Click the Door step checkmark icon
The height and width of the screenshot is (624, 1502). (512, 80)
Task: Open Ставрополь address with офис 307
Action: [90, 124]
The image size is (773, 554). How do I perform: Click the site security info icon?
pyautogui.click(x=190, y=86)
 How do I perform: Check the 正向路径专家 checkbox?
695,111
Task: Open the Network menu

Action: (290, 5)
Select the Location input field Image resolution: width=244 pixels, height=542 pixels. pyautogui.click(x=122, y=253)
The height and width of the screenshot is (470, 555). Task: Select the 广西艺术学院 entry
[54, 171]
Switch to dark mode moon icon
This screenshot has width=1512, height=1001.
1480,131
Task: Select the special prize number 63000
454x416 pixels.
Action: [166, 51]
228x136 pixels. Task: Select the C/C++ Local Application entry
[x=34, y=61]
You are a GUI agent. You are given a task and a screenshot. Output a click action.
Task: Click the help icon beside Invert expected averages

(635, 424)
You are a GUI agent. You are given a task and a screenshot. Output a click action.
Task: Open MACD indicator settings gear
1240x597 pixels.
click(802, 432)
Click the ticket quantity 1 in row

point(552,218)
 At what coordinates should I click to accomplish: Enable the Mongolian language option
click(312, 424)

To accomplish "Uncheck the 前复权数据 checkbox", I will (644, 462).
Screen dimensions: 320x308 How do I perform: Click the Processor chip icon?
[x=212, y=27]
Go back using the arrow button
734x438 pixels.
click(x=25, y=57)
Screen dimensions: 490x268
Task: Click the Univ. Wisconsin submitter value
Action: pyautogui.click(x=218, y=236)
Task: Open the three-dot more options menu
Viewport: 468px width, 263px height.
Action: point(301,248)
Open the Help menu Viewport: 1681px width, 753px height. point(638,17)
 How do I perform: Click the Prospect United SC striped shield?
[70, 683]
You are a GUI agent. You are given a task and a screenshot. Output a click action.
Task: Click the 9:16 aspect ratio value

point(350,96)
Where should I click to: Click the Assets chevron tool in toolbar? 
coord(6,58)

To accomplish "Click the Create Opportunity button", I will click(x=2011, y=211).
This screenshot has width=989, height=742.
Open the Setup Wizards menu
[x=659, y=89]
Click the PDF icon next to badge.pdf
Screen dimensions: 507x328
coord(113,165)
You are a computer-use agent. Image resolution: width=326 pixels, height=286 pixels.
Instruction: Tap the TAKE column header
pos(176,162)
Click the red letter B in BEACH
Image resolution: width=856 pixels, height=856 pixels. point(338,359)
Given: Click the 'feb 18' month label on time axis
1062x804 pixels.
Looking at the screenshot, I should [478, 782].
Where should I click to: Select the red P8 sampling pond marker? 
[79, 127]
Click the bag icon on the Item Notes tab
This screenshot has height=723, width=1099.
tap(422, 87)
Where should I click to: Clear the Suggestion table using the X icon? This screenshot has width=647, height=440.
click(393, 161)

------

→ **TASK**: Give back the entries exactly. Omit none of them.

→ **OUTPUT BELOW**:
Click the Door step checkmark icon
The height and width of the screenshot is (624, 1502). (512, 80)
Task: Open Ставрополь address with офис 307
Action: [90, 124]
The image size is (773, 554). How do I perform: Click the site security info icon?
pyautogui.click(x=190, y=86)
 How do I perform: Check the 正向路径专家 checkbox?
695,111
Task: Open the Network menu

Action: (290, 5)
Select the Location input field Image resolution: width=244 pixels, height=542 pixels. pyautogui.click(x=122, y=253)
The height and width of the screenshot is (470, 555). Task: Select the 广西艺术学院 entry
[54, 171]
Switch to dark mode moon icon
This screenshot has width=1512, height=1001.
1480,131
Task: Select the special prize number 63000
454x416 pixels.
Action: [166, 51]
228x136 pixels. Task: Select the C/C++ Local Application entry
[x=34, y=61]
You are a GUI agent. You are given a task and a screenshot. Output a click action.
Task: Click the help icon beside Invert expected averages

(635, 424)
You are a GUI agent. You are given a task and a screenshot. Output a click action.
Task: Open MACD indicator settings gear
1240x597 pixels.
click(802, 432)
Click the ticket quantity 1 in row

point(552,218)
 At what coordinates should I click to accomplish: Enable the Mongolian language option
click(312, 424)

To accomplish "Uncheck the 前复权数据 checkbox", I will (644, 462).
Screen dimensions: 320x308 How do I perform: Click the Processor chip icon?
[x=212, y=27]
Go back using the arrow button
734x438 pixels.
click(x=25, y=57)
Screen dimensions: 490x268
Task: Click the Univ. Wisconsin submitter value
Action: pyautogui.click(x=218, y=236)
Task: Open the three-dot more options menu
Viewport: 468px width, 263px height.
Action: point(301,248)
Open the Help menu Viewport: 1681px width, 753px height. point(638,17)
 How do I perform: Click the Prospect United SC striped shield?
[70, 683]
You are a GUI agent. You are given a task and a screenshot. Output a click action.
Task: Click the 9:16 aspect ratio value

point(350,96)
Where should I click to: Click the Assets chevron tool in toolbar? 
coord(6,58)

To accomplish "Click the Create Opportunity button", I will click(x=2011, y=211).
This screenshot has width=989, height=742.
Open the Setup Wizards menu
[x=659, y=89]
Click the PDF icon next to badge.pdf
Screen dimensions: 507x328
coord(113,165)
You are a computer-use agent. Image resolution: width=326 pixels, height=286 pixels.
Instruction: Tap the TAKE column header
pos(176,162)
Click the red letter B in BEACH
Image resolution: width=856 pixels, height=856 pixels. point(338,359)
Given: Click the 'feb 18' month label on time axis
1062x804 pixels.
Looking at the screenshot, I should [478, 782].
Where should I click to: Select the red P8 sampling pond marker? 
[79, 127]
Click the bag icon on the Item Notes tab
This screenshot has height=723, width=1099.
tap(422, 87)
Where should I click to: Clear the Suggestion table using the X icon? This screenshot has width=647, height=440.
click(393, 161)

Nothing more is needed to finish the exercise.